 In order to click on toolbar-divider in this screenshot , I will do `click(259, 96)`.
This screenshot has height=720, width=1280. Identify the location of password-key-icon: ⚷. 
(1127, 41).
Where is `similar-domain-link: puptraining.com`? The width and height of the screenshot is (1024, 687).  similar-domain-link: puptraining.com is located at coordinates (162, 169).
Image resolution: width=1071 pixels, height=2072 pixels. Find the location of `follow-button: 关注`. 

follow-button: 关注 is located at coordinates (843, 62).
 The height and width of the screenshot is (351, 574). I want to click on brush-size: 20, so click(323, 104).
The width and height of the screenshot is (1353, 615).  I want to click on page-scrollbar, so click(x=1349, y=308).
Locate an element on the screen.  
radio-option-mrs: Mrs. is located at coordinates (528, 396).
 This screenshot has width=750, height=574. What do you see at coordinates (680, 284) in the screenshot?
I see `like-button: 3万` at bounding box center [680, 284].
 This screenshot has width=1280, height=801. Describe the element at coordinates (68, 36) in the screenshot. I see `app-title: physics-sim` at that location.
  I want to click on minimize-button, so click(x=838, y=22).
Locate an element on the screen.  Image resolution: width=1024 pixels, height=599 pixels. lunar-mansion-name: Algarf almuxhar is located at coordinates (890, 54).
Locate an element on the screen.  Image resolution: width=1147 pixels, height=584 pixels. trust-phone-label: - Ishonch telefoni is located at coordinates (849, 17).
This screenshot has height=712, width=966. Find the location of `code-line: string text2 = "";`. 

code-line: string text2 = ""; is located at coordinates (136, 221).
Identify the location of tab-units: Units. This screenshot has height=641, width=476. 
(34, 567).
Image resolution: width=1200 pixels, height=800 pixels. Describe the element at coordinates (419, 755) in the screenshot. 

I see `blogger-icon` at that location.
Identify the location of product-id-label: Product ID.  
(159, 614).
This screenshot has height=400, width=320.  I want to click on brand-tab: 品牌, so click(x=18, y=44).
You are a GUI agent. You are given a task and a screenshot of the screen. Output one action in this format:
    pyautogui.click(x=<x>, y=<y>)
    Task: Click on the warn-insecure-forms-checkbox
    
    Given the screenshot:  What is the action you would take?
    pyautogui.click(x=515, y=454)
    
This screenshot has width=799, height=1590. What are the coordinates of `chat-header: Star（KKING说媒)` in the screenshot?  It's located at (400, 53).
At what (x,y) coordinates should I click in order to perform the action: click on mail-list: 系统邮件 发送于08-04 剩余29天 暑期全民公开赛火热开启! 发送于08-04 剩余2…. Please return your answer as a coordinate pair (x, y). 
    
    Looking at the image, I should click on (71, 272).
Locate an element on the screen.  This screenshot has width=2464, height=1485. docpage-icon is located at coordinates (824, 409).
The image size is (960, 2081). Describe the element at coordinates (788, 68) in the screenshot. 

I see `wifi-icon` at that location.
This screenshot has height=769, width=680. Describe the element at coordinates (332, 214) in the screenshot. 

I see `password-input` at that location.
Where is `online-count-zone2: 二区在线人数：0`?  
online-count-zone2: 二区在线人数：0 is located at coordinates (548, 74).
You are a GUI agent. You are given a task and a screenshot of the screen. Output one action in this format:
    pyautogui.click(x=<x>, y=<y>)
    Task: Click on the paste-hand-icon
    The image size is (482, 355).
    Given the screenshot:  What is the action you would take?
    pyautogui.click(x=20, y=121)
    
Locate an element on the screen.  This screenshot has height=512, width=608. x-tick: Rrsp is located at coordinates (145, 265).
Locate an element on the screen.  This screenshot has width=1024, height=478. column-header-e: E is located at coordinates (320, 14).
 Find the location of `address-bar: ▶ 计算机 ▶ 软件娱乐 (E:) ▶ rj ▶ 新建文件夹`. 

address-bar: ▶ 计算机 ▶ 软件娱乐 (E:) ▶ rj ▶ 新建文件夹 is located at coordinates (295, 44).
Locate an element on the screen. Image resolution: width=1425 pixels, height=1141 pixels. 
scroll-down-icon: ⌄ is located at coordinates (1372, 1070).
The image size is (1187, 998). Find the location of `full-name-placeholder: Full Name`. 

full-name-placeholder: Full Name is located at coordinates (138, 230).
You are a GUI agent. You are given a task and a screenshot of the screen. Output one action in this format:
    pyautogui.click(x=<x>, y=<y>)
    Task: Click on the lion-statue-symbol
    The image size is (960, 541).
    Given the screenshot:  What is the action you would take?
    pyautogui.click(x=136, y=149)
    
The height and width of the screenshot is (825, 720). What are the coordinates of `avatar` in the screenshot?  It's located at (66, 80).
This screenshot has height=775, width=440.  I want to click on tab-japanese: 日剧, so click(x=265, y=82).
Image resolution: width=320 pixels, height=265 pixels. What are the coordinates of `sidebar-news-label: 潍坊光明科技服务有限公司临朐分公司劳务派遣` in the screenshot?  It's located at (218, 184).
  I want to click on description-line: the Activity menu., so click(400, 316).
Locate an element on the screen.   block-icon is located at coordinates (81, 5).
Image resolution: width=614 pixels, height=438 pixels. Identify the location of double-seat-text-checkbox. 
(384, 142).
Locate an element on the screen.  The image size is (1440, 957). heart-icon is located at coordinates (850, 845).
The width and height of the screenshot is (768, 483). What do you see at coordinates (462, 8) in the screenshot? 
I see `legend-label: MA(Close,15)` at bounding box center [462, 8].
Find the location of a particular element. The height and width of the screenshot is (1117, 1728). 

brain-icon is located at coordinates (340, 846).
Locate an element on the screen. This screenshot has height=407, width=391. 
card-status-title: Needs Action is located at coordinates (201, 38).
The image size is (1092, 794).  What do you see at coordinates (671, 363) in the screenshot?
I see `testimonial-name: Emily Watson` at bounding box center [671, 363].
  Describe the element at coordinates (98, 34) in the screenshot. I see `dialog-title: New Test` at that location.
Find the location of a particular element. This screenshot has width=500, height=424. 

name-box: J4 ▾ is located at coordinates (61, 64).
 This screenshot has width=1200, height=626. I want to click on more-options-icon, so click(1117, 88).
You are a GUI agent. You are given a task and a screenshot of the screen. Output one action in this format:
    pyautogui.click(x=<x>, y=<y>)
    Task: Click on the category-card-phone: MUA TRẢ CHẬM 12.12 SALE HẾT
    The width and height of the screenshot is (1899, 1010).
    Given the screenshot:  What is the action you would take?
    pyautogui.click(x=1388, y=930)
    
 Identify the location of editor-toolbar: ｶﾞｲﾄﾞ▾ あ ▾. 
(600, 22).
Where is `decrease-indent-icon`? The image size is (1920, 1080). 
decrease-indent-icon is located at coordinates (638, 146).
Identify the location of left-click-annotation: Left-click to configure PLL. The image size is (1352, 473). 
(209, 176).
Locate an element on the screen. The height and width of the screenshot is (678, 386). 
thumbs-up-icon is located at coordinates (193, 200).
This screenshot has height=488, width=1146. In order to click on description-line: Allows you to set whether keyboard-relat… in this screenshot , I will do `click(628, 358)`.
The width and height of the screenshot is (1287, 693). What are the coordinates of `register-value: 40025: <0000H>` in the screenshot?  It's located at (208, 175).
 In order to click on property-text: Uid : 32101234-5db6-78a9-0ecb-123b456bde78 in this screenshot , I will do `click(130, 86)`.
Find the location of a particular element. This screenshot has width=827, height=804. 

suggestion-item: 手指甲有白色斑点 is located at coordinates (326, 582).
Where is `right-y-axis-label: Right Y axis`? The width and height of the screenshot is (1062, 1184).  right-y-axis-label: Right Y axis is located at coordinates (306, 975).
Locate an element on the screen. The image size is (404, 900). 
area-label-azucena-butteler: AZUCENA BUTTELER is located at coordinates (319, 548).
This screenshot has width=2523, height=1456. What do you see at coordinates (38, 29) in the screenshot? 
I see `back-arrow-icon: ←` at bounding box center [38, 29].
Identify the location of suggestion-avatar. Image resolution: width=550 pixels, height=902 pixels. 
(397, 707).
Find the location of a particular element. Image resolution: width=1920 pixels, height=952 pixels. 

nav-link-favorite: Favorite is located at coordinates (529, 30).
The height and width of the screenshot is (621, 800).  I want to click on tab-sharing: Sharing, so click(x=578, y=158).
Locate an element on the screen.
◆ ◆ ◆ ◆
§ TO-DO ITEM:
Reproduce the lines of the data verbatim, starting at the line containing "Find the location of a particular element. The" and ending at the line containing "The width and height of the screenshot is (1287, 693).".

§ RESPONSE TO THIS TASK:
Find the location of a particular element. The height and width of the screenshot is (1117, 1728). 

brain-icon is located at coordinates (340, 846).
Locate an element on the screen. This screenshot has height=407, width=391. 
card-status-title: Needs Action is located at coordinates (201, 38).
The image size is (1092, 794).  What do you see at coordinates (671, 363) in the screenshot?
I see `testimonial-name: Emily Watson` at bounding box center [671, 363].
  Describe the element at coordinates (98, 34) in the screenshot. I see `dialog-title: New Test` at that location.
Find the location of a particular element. This screenshot has width=500, height=424. 

name-box: J4 ▾ is located at coordinates (61, 64).
 This screenshot has width=1200, height=626. I want to click on more-options-icon, so click(1117, 88).
You are a GUI agent. You are given a task and a screenshot of the screen. Output one action in this format:
    pyautogui.click(x=<x>, y=<y>)
    Task: Click on the category-card-phone: MUA TRẢ CHẬM 12.12 SALE HẾT
    The width and height of the screenshot is (1899, 1010).
    Given the screenshot:  What is the action you would take?
    pyautogui.click(x=1388, y=930)
    
 Identify the location of editor-toolbar: ｶﾞｲﾄﾞ▾ あ ▾. 
(600, 22).
Where is `decrease-indent-icon`? The image size is (1920, 1080). 
decrease-indent-icon is located at coordinates (638, 146).
Identify the location of left-click-annotation: Left-click to configure PLL. The image size is (1352, 473). 
(209, 176).
Locate an element on the screen. The height and width of the screenshot is (678, 386). 
thumbs-up-icon is located at coordinates (193, 200).
This screenshot has height=488, width=1146. In order to click on description-line: Allows you to set whether keyboard-relat… in this screenshot , I will do `click(628, 358)`.
The width and height of the screenshot is (1287, 693). What are the coordinates of `register-value: 40025: <0000H>` in the screenshot?  It's located at (208, 175).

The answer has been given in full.